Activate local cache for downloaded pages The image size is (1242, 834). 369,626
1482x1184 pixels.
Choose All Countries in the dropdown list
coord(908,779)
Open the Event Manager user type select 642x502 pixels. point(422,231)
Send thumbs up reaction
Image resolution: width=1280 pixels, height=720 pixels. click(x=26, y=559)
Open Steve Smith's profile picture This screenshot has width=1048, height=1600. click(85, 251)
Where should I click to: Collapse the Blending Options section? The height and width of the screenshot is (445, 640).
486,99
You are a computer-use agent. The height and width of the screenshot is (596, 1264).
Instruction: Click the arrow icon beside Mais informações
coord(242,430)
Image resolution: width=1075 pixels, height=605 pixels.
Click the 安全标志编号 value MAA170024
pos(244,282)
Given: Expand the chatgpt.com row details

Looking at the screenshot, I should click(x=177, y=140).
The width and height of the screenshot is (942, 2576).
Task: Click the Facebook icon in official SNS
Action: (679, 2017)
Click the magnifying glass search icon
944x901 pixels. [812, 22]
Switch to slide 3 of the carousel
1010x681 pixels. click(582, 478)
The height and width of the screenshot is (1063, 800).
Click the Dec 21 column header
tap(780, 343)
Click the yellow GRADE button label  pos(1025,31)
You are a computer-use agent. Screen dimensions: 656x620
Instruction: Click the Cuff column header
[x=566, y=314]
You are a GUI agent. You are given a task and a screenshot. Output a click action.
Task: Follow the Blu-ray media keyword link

________________________________________

Repeat the material word for word, in full.

Activate local cache for downloaded pages The image size is (1242, 834). 369,626
1482x1184 pixels.
Choose All Countries in the dropdown list
coord(908,779)
Open the Event Manager user type select 642x502 pixels. point(422,231)
Send thumbs up reaction
Image resolution: width=1280 pixels, height=720 pixels. click(x=26, y=559)
Open Steve Smith's profile picture This screenshot has width=1048, height=1600. click(85, 251)
Where should I click to: Collapse the Blending Options section? The height and width of the screenshot is (445, 640).
486,99
You are a computer-use agent. The height and width of the screenshot is (596, 1264).
Instruction: Click the arrow icon beside Mais informações
coord(242,430)
Image resolution: width=1075 pixels, height=605 pixels.
Click the 安全标志编号 value MAA170024
pos(244,282)
Given: Expand the chatgpt.com row details

Looking at the screenshot, I should click(x=177, y=140).
The width and height of the screenshot is (942, 2576).
Task: Click the Facebook icon in official SNS
Action: (679, 2017)
Click the magnifying glass search icon
944x901 pixels. [812, 22]
Switch to slide 3 of the carousel
1010x681 pixels. click(582, 478)
The height and width of the screenshot is (1063, 800).
Click the Dec 21 column header
tap(780, 343)
Click the yellow GRADE button label  pos(1025,31)
You are a computer-use agent. Screen dimensions: 656x620
Instruction: Click the Cuff column header
[x=566, y=314]
You are a GUI agent. You are given a task and a screenshot. Output a click action.
Task: Follow the Blu-ray media keyword link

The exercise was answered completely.